The defensive plan continued to work, though City’s penetration of the box increased and pressure on the excellent Schindler and Zanka intensified. Williams, Mooy and Hogg remained effective against the disappointing De Bruyne but the equally masterful Silva exerted more influence.

Desperate clearances became more prominent, as did the feistiness of the contest. A coming together between Walker and Van La Parra resulted in no free kick or booking, perhaps correctly, but lead to a spat between the £50M man and a furious Wagner. Despite a string of obscenities directed towards Town’s coach, only Wagner was spoken to by the referee whose curious interpretation of appropriate punishment baffled and enraged the crowd throughout the half and even after the final whistle had blown.

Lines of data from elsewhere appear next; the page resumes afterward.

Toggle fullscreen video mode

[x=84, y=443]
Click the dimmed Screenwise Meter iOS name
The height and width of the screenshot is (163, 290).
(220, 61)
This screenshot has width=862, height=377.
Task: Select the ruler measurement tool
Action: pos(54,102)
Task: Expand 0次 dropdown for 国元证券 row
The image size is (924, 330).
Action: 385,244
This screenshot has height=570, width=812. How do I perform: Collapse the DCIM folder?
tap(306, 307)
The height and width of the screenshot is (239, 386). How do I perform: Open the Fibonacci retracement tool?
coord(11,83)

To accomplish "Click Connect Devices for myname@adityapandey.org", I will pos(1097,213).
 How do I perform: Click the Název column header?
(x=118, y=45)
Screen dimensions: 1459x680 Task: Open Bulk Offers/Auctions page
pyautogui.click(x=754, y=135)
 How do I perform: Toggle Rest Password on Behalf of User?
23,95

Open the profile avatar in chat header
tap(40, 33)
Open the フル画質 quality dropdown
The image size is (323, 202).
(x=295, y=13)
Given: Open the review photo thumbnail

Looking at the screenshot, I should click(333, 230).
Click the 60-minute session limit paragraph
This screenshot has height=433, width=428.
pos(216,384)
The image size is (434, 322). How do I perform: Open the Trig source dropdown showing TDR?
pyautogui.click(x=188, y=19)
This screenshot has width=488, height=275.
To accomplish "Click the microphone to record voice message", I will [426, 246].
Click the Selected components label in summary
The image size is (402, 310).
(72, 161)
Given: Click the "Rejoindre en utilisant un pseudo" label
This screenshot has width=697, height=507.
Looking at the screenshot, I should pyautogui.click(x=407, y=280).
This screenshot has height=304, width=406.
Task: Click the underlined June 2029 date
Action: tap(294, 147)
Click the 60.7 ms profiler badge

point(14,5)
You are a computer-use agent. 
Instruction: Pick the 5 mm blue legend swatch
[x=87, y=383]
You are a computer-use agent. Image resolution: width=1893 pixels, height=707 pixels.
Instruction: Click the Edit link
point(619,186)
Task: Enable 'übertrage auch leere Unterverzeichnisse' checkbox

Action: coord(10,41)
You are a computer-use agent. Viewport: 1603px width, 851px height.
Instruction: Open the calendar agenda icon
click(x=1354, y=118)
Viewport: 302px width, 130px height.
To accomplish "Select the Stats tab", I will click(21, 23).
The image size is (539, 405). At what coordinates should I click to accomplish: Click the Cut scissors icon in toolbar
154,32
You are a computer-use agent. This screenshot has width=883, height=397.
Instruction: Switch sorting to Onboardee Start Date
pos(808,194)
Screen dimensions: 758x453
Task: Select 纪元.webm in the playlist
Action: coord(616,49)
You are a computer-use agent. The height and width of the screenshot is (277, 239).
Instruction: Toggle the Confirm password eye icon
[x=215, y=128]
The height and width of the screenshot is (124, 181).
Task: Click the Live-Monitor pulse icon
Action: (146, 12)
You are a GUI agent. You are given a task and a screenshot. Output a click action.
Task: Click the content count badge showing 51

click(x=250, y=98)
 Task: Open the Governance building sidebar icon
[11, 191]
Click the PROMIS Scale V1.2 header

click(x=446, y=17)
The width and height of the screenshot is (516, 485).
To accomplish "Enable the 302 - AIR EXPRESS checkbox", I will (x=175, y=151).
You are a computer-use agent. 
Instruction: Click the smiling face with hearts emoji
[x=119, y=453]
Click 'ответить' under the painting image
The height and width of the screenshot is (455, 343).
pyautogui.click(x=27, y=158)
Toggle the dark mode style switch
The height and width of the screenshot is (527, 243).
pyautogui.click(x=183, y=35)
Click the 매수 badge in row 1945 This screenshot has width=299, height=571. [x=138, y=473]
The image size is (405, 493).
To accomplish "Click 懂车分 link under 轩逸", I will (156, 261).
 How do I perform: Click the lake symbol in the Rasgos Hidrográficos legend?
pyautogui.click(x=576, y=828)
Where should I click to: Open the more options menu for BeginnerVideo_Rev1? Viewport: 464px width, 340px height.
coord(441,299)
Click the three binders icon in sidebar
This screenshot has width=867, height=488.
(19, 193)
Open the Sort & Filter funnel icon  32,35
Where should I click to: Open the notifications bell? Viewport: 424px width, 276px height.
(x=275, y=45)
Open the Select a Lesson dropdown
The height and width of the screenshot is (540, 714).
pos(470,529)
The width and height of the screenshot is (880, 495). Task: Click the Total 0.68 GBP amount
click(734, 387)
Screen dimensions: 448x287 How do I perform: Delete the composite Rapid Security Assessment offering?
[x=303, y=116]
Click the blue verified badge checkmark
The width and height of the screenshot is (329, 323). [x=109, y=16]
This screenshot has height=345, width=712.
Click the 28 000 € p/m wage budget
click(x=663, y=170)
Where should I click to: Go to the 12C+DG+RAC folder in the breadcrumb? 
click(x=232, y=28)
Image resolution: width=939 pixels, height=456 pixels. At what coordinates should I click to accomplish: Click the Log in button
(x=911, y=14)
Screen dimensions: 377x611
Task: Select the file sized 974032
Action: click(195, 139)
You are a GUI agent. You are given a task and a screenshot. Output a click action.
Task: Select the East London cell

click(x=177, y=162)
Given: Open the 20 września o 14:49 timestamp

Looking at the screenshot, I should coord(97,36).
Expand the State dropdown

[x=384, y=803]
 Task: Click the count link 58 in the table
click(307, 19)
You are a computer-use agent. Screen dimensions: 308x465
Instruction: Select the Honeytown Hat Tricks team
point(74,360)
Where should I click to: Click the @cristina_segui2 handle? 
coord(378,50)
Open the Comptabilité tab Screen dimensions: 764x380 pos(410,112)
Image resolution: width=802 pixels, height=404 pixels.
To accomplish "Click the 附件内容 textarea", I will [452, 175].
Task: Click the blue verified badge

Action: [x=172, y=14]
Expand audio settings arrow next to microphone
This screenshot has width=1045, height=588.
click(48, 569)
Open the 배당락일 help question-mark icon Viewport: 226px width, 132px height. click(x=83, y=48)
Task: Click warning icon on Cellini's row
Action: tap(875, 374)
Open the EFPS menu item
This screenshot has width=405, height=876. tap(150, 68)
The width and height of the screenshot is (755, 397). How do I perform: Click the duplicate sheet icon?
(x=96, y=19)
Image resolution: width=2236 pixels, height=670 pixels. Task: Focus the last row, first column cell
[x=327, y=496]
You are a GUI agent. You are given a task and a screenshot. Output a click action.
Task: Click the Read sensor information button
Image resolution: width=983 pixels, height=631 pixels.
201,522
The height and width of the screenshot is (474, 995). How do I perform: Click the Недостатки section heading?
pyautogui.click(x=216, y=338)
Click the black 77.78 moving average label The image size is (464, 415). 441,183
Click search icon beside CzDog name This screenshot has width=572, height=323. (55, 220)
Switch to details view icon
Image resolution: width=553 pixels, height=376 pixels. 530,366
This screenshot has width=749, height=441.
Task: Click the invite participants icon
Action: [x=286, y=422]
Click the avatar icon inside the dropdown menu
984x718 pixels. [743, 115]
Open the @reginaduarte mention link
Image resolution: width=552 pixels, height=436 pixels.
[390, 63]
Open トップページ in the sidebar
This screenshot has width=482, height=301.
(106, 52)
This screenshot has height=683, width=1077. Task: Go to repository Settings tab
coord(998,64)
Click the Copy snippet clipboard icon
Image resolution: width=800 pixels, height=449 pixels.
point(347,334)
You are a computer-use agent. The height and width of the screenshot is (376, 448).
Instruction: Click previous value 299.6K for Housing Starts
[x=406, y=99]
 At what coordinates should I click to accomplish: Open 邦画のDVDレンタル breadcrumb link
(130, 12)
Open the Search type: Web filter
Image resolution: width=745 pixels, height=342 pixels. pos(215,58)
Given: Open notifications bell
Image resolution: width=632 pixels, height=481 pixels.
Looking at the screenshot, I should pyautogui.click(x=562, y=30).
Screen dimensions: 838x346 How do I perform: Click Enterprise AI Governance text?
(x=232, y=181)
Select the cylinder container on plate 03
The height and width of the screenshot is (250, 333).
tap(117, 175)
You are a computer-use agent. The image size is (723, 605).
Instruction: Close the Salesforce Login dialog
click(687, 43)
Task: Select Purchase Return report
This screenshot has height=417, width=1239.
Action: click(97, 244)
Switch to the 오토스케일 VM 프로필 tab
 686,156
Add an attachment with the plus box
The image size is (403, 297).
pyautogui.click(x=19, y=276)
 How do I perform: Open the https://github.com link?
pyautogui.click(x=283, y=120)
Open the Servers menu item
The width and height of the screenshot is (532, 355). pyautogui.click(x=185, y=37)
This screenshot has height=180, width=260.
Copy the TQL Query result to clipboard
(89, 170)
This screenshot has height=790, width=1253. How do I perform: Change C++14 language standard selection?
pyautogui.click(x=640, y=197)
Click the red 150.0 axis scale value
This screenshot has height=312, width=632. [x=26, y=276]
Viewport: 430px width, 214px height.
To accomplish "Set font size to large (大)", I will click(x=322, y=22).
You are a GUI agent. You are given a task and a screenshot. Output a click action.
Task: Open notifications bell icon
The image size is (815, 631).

The raucous atmosphere, interruptions and the increased ugliness helped the home team, however, as City’s flow was impeded and their frustration mounted.

It was perhaps inevitable that the home side became more ragged as time passed and a clumsy challenge by Hogg – punished, of course, by a booking – gave Sane a chance from a free kick. With Lössl motionless, the young German’s effort cannoned off the bar (and actually achieved a better level of transition than Town had created, only for an unpunished De Bruyne to try to prevent the counter with a hand). De Bruyne’s body check of Van La Parra, again thwarting transition was also unpunished while a similar offence by Malone saw the full back yellow carded. The inconsistency was hugely frustrating.

Fernandinho was booked for an outrageous dive, however.

Last ditch challenges and scrappy play from City restricted the visitors but the pressure on the home side was unrelenting and clever balls in to the box became more prevalent, even if composure was strangely lacking in players of such talent.

When it came, late in the game, the winner was more than a little fortuitous. The ever dangerous Sterling attempted a one two with De Bruyne, the Belgian’s attempted return deflected in to the path of Aguero whose shot was saved by Lössl only for the ball to hit Sterling and loop agonisingly in to the net.

Cruel as the circumstances were, City’s fortune had been earned and, indeed, Sterling’s was too.

A late Mooy free kick, a half chance for substitute Mounié and a decent run by Quaner which lead to a corner saw Town come back in to the game a little in the latter stages but their inability to capitalise on the spaces left by City’s incessant attacking ultimately cost them a point. It should be said that the visitors ability to recover possession was also a major factor and they were helped by several illegal interventions as already described.

City’s relief was evident. They ran the clock down effectively – helped, again, by a referee who allowed them ridiculous amounts of time to take injury time free kicks without adding anything on – and the final act was them taking the ball in to the corner resulting in an altercation started by Sané with Van La Parra which continued after the final whistle. True to form, referee Pawson meted out a yellow card for the German and a potentially damaging red for Van La Parra.

It was a stupid, if provoked, piece of indiscipline from the Dutchman (who has plenty of form in this area) and rather soured what had been a remarkable, if unsuccessful, home display.

Similar resilience will be needed against Arsenal on Wednesday who play with the type of intricacy Town largely subdued in this game, but the absence of Van La Parra is a blow.

However, Town can take enormous pride from a great performance against a ludicrously talented team and, hopefully, augurs well for contests against significantly less well endowed opponents in the future.